Ma è nel 1988 che il mercato equo si organizza e unisce le diverse cooperative nel mondo sotto un’unica certificazione. Grazie all’incontro tra il prete lavoratore olandese Frans van der Hoff, e di un impiegato Nico Roozen, che nasce la prima rete di commercio equo e solidale che unisce tutte le realtà nate in quegli anni sotto un’unica egida: il noto simbolo che si trova ancora oggi sui prodotti che trovate nelle nostre botteghe. La loro prima certificazione si chiamava Max Avelaar, dal titolo del romanzo di  Eduard Douwes Dekker (in arte Multatuli) che aveva denunciato lo sfruttamento olandese nelle Indie Orientali, testo chiave per la lotta al colonialismo dal 1860 ai giorni nostri.

Sempre nel 1988 tre giovani studenti dell’Università di Innsbruk, Rudi Dalvai, Heini Grandi e Antonio Vaccaro,  fondano a Bolzano Altromercato, ovvero la rete di commercio equo italiana capace negli anni ’90 di penetrare le maglie della grande distribuzione e che coinvolge oltre 140 organizzazioni in più di 40 paesi nel mondo.
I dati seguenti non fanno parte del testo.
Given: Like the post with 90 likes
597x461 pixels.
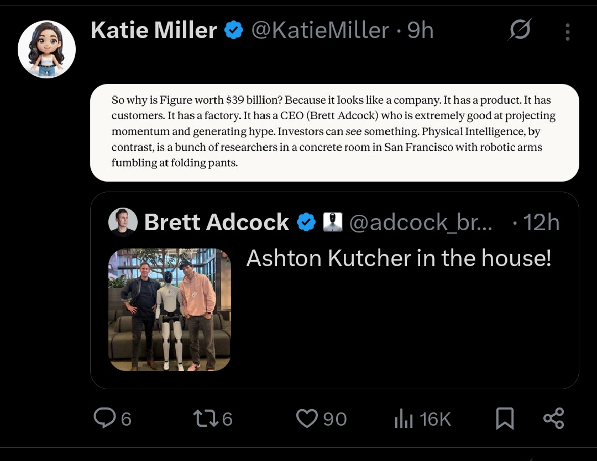Looking at the screenshot, I should (307, 418).
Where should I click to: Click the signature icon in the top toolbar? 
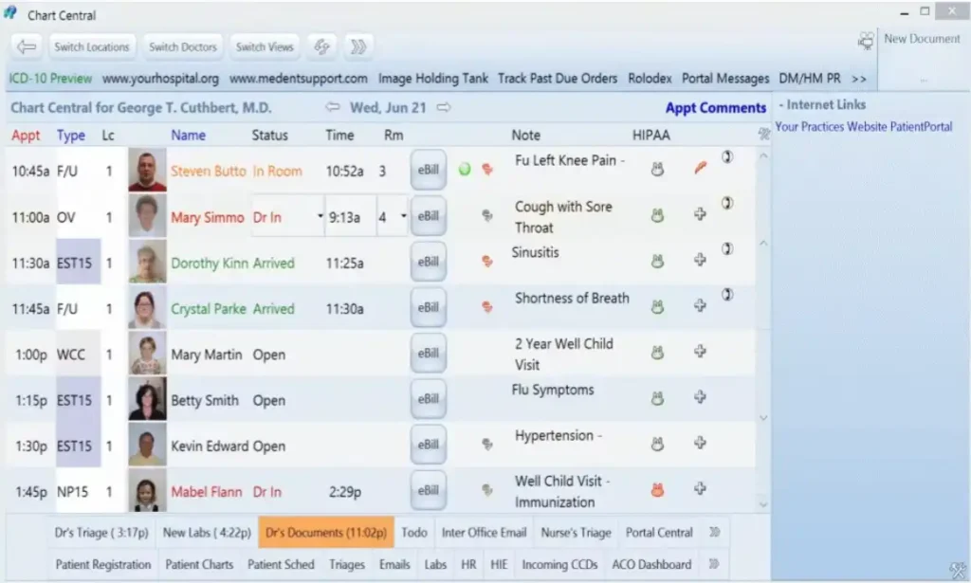pos(321,46)
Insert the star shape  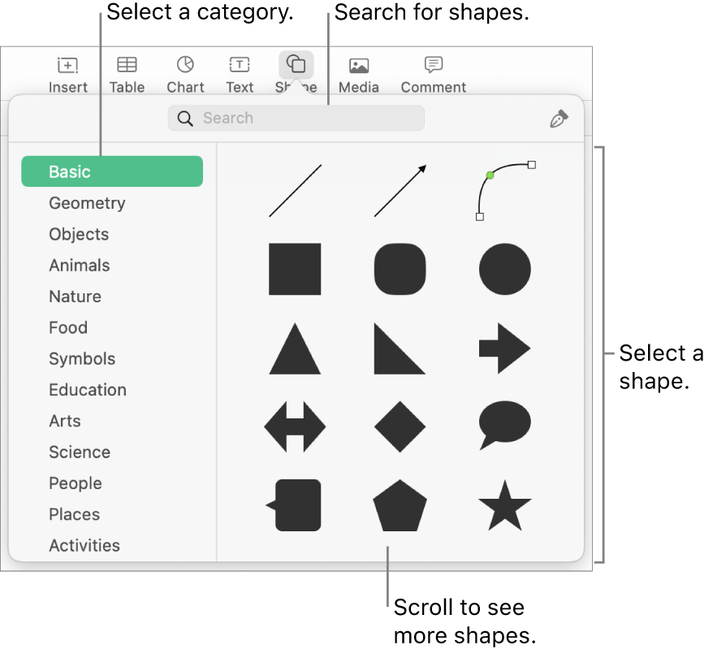(x=504, y=506)
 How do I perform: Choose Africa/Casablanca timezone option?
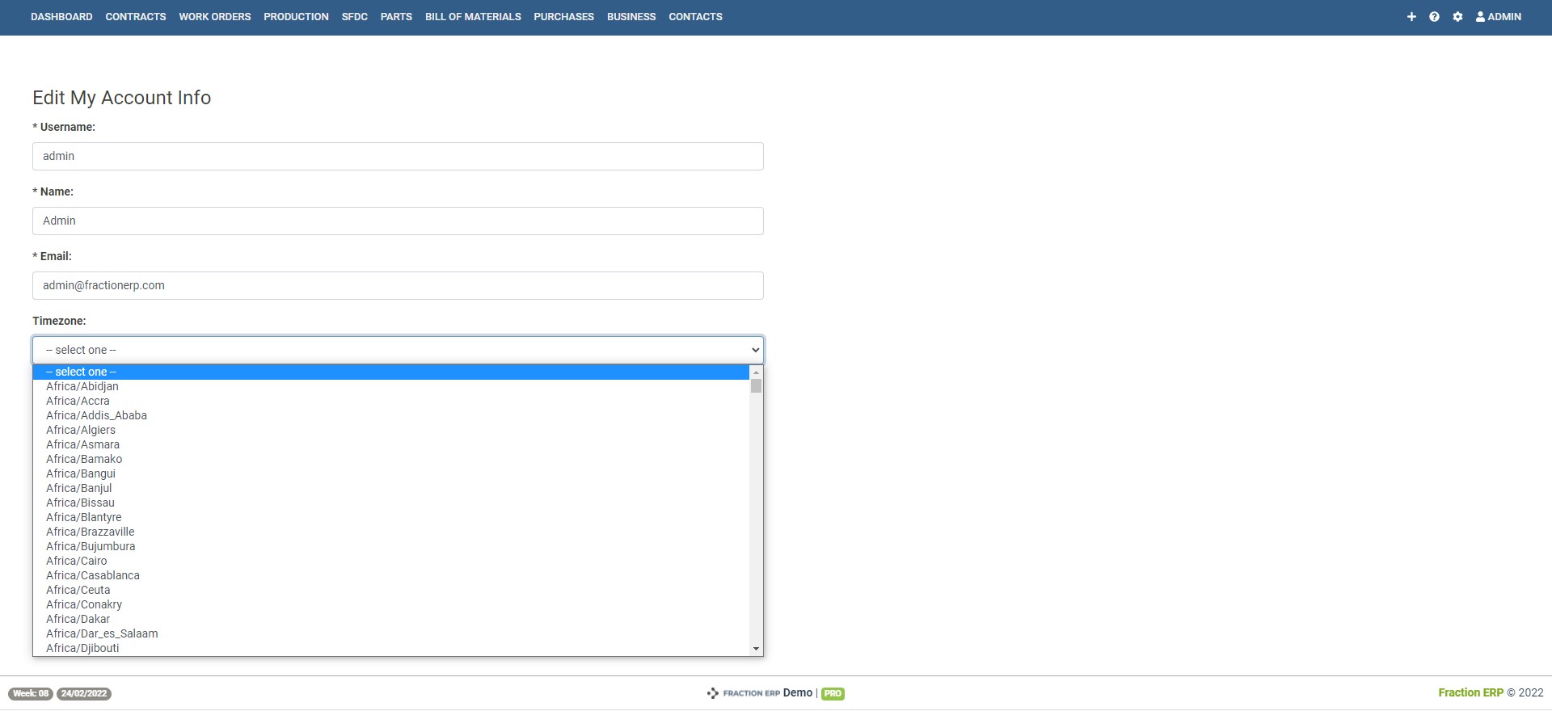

“Trade not Aid” è stato il motto dei movimenti fair trade del ’68, accolto dalle Nazioni Unite e ancora oggi eredità imprescindibile del mercato equo di oggi, che punta a creare cooperazione tra i popoli che vada oltre un acquisto in negozio o un’etichetta sincera. In un mondo che sta cambiando, ancora chi crede in questo progetto vuole continuare a cambiare il mercato.